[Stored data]

○ ○ ○ ○ ○

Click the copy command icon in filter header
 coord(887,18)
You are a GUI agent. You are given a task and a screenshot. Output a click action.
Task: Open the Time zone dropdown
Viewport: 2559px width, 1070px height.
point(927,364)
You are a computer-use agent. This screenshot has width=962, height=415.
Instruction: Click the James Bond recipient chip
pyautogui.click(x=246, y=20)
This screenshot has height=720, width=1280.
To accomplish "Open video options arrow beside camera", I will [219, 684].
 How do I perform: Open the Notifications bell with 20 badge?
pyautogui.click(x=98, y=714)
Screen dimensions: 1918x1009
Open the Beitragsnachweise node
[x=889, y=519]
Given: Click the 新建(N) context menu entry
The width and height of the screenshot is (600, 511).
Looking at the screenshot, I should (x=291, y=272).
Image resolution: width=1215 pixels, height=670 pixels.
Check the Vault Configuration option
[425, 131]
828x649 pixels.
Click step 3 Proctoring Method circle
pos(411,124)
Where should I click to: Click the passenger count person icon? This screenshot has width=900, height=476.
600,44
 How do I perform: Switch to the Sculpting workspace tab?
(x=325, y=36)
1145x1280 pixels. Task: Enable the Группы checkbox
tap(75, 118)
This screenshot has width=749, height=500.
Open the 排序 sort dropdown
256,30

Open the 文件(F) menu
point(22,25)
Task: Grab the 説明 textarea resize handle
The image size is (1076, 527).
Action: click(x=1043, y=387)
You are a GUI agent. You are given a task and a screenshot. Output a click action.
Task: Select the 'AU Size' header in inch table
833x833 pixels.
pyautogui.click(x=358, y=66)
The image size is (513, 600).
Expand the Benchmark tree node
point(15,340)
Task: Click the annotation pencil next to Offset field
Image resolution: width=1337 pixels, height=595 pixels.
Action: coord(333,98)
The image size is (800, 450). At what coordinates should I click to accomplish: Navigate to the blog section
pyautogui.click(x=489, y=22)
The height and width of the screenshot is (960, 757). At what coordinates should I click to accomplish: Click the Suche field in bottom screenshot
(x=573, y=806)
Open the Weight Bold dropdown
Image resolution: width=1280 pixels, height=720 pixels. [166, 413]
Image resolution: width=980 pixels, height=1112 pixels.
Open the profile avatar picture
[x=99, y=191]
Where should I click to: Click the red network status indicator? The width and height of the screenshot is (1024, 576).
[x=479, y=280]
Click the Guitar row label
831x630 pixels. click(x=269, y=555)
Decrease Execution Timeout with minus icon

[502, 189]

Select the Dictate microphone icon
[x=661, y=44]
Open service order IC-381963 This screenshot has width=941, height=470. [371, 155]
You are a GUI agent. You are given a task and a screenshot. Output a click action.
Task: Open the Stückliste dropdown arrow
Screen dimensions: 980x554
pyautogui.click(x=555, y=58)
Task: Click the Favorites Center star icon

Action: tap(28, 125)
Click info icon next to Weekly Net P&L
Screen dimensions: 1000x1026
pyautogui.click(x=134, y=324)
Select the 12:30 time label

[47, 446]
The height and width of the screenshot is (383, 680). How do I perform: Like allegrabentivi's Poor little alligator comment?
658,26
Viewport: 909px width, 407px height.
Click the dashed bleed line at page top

○ ○ ○ ○ ○

Write the entries out again in full, exactly as they appear above.

Click the copy command icon in filter header
 coord(887,18)
You are a GUI agent. You are given a task and a screenshot. Output a click action.
Task: Open the Time zone dropdown
Viewport: 2559px width, 1070px height.
point(927,364)
You are a computer-use agent. This screenshot has width=962, height=415.
Instruction: Click the James Bond recipient chip
pyautogui.click(x=246, y=20)
This screenshot has height=720, width=1280.
To accomplish "Open video options arrow beside camera", I will [219, 684].
 How do I perform: Open the Notifications bell with 20 badge?
pyautogui.click(x=98, y=714)
Screen dimensions: 1918x1009
Open the Beitragsnachweise node
[x=889, y=519]
Given: Click the 新建(N) context menu entry
The width and height of the screenshot is (600, 511).
Looking at the screenshot, I should (x=291, y=272).
Image resolution: width=1215 pixels, height=670 pixels.
Check the Vault Configuration option
[425, 131]
828x649 pixels.
Click step 3 Proctoring Method circle
pos(411,124)
Where should I click to: Click the passenger count person icon? This screenshot has width=900, height=476.
600,44
 How do I perform: Switch to the Sculpting workspace tab?
(x=325, y=36)
1145x1280 pixels. Task: Enable the Группы checkbox
tap(75, 118)
This screenshot has width=749, height=500.
Open the 排序 sort dropdown
256,30

Open the 文件(F) menu
point(22,25)
Task: Grab the 説明 textarea resize handle
The image size is (1076, 527).
Action: click(x=1043, y=387)
You are a GUI agent. You are given a task and a screenshot. Output a click action.
Task: Select the 'AU Size' header in inch table
833x833 pixels.
pyautogui.click(x=358, y=66)
The image size is (513, 600).
Expand the Benchmark tree node
point(15,340)
Task: Click the annotation pencil next to Offset field
Image resolution: width=1337 pixels, height=595 pixels.
Action: coord(333,98)
The image size is (800, 450). At what coordinates should I click to accomplish: Navigate to the blog section
pyautogui.click(x=489, y=22)
The height and width of the screenshot is (960, 757). At what coordinates should I click to accomplish: Click the Suche field in bottom screenshot
(x=573, y=806)
Open the Weight Bold dropdown
Image resolution: width=1280 pixels, height=720 pixels. [166, 413]
Image resolution: width=980 pixels, height=1112 pixels.
Open the profile avatar picture
[x=99, y=191]
Where should I click to: Click the red network status indicator? The width and height of the screenshot is (1024, 576).
[x=479, y=280]
Click the Guitar row label
831x630 pixels. click(x=269, y=555)
Decrease Execution Timeout with minus icon

[502, 189]

Select the Dictate microphone icon
[x=661, y=44]
Open service order IC-381963 This screenshot has width=941, height=470. [371, 155]
You are a GUI agent. You are given a task and a screenshot. Output a click action.
Task: Open the Stückliste dropdown arrow
Screen dimensions: 980x554
pyautogui.click(x=555, y=58)
Task: Click the Favorites Center star icon

Action: tap(28, 125)
Click info icon next to Weekly Net P&L
Screen dimensions: 1000x1026
pyautogui.click(x=134, y=324)
Select the 12:30 time label

[47, 446]
The height and width of the screenshot is (383, 680). How do I perform: Like allegrabentivi's Poor little alligator comment?
658,26
Viewport: 909px width, 407px height.
Click the dashed bleed line at page top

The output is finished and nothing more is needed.